AIM OF THE EXERCISE —
Below are several entries. Transcribe exactly those lines that fall from the one with "1319x420 pixels." through the one with "The height and width of the screenshot is (710, 1568).", end lines included.

GIVEN RECORDS —

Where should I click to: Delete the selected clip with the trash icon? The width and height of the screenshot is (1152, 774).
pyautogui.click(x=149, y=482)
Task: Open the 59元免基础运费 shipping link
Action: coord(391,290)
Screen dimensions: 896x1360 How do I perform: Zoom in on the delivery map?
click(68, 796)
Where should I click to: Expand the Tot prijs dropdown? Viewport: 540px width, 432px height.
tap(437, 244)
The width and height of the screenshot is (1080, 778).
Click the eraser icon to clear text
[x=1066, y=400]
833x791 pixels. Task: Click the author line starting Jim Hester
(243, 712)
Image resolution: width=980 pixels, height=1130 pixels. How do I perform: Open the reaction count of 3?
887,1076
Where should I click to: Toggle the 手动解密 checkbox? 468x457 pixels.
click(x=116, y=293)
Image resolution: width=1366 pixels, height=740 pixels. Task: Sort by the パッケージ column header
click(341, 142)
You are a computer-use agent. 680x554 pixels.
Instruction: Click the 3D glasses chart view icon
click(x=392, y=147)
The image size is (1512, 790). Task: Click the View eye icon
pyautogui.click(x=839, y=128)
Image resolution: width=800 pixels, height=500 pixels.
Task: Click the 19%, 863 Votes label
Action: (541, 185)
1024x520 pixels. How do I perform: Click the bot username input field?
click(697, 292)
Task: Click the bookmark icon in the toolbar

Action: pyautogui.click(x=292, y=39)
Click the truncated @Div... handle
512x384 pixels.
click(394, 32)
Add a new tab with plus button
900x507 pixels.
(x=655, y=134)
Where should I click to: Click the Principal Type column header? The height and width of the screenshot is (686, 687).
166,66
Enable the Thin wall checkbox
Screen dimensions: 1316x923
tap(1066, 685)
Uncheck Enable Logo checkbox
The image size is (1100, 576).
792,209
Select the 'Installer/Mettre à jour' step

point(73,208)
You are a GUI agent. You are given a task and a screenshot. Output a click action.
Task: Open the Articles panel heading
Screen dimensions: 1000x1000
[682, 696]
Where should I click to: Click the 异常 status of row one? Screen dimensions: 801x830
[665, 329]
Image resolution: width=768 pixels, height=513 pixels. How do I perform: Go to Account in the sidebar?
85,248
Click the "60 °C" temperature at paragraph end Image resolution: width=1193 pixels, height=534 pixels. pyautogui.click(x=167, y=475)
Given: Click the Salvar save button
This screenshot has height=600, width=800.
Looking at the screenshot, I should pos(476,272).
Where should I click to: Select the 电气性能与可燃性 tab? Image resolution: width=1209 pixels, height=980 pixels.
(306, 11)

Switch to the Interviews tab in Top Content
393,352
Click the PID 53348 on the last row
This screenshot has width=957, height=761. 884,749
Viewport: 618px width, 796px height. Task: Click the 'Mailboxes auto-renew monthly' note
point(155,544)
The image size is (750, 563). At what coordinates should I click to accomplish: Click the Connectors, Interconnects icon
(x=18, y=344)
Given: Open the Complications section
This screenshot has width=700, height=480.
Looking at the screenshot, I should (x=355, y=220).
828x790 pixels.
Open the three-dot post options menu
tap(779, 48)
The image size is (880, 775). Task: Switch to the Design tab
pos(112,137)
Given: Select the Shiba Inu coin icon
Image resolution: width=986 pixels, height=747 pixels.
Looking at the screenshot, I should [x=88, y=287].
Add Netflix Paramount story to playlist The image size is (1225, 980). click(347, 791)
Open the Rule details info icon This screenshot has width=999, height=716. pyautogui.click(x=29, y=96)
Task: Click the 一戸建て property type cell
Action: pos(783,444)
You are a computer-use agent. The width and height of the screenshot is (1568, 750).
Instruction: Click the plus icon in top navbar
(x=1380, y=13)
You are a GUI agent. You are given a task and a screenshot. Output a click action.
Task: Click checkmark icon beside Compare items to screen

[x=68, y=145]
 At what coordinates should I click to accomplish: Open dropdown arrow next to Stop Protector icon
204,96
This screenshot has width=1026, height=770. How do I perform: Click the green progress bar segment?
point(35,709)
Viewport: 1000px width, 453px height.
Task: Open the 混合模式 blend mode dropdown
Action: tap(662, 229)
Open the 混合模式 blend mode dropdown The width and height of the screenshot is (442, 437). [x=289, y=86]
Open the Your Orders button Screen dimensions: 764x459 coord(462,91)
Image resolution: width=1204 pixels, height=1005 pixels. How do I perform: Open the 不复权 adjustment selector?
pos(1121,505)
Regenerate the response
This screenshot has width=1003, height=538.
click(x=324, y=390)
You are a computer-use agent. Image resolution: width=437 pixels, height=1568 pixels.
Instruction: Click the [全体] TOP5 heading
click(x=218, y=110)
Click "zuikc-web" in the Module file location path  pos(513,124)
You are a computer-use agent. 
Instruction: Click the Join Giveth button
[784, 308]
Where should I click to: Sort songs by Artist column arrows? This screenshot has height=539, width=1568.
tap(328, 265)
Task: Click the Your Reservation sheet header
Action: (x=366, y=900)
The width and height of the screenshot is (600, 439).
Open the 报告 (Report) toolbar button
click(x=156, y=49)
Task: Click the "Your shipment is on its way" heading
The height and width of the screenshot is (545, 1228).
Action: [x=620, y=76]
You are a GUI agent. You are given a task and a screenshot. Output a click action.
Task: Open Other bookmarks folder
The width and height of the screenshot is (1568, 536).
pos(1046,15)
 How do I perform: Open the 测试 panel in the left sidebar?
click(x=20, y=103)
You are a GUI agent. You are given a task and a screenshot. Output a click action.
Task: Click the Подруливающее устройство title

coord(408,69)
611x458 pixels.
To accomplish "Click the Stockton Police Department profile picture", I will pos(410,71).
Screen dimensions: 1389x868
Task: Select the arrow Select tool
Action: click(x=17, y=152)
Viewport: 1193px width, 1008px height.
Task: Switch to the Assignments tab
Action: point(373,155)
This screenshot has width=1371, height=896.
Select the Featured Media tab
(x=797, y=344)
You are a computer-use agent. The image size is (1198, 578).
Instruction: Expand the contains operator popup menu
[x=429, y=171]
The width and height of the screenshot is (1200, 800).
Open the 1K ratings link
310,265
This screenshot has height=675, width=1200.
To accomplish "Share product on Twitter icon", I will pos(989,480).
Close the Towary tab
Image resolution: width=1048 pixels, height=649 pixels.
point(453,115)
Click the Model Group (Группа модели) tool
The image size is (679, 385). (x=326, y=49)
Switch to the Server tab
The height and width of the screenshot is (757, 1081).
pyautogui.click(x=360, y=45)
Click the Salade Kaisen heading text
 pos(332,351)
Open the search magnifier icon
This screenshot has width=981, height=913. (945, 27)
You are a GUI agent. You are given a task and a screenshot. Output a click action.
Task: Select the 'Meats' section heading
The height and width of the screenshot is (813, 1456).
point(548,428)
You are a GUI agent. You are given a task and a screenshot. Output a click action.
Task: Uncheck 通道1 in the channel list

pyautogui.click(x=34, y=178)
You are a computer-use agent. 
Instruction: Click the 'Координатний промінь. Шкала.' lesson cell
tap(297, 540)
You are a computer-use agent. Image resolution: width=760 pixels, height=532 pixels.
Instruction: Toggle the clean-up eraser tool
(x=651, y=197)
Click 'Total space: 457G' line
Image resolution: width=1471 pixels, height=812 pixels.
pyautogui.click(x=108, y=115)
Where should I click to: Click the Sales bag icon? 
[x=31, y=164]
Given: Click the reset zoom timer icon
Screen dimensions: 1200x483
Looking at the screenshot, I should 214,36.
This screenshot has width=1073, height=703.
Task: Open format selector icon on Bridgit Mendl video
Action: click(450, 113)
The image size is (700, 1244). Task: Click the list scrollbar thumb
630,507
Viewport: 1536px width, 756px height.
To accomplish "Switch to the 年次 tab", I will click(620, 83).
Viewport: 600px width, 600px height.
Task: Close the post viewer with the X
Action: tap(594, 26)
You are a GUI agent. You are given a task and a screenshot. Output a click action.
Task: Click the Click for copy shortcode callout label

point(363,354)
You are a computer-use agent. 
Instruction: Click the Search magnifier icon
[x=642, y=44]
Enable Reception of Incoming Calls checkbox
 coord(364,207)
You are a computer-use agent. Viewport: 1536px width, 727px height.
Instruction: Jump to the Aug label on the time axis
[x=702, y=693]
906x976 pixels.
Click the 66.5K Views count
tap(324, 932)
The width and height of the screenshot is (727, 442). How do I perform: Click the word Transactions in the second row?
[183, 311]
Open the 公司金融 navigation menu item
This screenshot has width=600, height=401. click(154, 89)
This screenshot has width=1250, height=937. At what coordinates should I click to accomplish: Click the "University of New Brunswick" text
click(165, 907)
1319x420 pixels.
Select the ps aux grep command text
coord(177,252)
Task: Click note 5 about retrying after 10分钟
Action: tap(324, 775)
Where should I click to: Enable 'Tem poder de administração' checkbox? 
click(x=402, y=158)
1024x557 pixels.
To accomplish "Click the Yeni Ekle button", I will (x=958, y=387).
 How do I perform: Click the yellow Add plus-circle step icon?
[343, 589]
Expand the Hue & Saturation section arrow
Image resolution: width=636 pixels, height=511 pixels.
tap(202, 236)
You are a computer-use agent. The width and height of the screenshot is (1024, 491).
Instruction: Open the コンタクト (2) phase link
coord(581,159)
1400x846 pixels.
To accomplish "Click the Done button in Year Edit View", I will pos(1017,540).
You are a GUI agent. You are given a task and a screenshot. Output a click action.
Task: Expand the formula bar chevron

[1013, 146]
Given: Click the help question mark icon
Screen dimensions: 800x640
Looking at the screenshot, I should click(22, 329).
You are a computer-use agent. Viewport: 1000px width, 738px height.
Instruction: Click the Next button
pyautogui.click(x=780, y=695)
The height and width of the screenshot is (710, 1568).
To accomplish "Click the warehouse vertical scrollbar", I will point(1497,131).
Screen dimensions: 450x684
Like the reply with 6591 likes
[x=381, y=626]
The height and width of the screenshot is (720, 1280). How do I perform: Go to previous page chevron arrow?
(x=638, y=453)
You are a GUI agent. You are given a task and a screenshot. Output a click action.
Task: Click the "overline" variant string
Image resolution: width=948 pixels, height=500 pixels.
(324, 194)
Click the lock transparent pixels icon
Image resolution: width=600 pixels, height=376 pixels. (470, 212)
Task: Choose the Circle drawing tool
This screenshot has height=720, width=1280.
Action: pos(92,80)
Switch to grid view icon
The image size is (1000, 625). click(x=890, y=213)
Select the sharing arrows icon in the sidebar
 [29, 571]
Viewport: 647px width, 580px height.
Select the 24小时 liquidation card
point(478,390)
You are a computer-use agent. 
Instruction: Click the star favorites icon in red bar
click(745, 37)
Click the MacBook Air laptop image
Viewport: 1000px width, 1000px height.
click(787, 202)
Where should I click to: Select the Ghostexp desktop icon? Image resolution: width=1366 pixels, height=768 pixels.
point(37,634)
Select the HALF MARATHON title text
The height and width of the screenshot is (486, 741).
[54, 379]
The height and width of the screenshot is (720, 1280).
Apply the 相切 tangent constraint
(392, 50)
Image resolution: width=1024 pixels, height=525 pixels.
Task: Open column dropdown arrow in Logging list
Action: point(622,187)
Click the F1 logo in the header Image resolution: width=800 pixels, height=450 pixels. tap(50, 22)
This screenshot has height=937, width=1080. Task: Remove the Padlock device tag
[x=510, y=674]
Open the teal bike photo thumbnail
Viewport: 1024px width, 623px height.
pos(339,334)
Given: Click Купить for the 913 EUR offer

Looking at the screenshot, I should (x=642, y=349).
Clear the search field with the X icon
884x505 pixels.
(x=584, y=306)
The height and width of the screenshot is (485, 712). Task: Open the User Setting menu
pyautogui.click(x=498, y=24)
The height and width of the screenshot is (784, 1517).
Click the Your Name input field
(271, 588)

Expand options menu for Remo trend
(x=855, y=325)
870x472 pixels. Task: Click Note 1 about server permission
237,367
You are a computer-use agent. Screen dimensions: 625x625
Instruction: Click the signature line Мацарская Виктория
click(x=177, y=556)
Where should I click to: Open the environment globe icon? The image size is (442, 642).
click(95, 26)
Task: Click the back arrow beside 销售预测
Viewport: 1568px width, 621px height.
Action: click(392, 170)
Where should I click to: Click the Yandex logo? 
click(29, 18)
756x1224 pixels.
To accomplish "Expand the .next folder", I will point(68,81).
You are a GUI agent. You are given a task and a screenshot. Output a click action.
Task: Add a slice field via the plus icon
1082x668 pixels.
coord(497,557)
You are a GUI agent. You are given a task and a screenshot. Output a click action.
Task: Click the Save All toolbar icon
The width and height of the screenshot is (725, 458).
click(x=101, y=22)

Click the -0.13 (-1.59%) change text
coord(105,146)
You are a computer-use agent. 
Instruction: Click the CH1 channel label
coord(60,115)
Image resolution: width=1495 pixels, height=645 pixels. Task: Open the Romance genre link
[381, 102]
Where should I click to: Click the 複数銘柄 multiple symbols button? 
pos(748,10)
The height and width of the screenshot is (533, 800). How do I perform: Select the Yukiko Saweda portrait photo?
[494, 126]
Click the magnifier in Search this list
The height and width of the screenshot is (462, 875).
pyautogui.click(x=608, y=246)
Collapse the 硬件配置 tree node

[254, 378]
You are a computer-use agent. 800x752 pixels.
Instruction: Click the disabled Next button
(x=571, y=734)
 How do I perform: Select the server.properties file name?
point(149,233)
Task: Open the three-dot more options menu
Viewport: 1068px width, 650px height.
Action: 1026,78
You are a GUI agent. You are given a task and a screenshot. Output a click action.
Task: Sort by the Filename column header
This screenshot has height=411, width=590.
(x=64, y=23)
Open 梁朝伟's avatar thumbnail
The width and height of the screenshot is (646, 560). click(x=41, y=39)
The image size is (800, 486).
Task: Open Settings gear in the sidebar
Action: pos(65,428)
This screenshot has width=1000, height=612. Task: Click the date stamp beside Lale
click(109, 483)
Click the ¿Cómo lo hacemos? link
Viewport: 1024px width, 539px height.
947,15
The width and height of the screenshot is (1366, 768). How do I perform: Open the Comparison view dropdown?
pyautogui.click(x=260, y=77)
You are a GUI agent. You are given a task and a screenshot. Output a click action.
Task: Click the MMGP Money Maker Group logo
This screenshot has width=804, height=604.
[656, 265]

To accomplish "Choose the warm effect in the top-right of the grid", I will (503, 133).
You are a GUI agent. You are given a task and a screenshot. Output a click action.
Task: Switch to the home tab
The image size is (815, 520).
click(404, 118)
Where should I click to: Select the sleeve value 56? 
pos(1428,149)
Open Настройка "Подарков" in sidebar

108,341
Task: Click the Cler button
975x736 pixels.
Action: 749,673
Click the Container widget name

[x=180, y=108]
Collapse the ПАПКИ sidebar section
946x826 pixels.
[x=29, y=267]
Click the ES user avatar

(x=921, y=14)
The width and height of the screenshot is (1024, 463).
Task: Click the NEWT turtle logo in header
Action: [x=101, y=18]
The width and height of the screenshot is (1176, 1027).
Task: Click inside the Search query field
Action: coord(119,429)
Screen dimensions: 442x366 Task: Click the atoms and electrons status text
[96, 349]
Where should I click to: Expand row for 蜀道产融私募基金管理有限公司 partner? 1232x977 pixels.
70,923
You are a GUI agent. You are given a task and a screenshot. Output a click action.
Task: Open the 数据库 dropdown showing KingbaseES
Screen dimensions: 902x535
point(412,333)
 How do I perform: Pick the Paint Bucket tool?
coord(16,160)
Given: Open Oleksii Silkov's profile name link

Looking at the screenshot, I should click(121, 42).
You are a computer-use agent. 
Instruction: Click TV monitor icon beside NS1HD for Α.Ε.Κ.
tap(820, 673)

YOUR SOLUTION —
1319x420 pixels.
Select the ps aux grep command text
coord(177,252)
Task: Click note 5 about retrying after 10分钟
Action: tap(324, 775)
Where should I click to: Enable 'Tem poder de administração' checkbox? 
click(x=402, y=158)
1024x557 pixels.
To accomplish "Click the Yeni Ekle button", I will (x=958, y=387).
 How do I perform: Click the yellow Add plus-circle step icon?
[343, 589]
Expand the Hue & Saturation section arrow
Image resolution: width=636 pixels, height=511 pixels.
tap(202, 236)
You are a computer-use agent. The width and height of the screenshot is (1024, 491).
Instruction: Open the コンタクト (2) phase link
coord(581,159)
1400x846 pixels.
To accomplish "Click the Done button in Year Edit View", I will pos(1017,540).
You are a GUI agent. You are given a task and a screenshot. Output a click action.
Task: Expand the formula bar chevron

[1013, 146]
Given: Click the help question mark icon
Screen dimensions: 800x640
Looking at the screenshot, I should click(22, 329).
You are a computer-use agent. Viewport: 1000px width, 738px height.
Instruction: Click the Next button
pyautogui.click(x=780, y=695)
The height and width of the screenshot is (710, 1568).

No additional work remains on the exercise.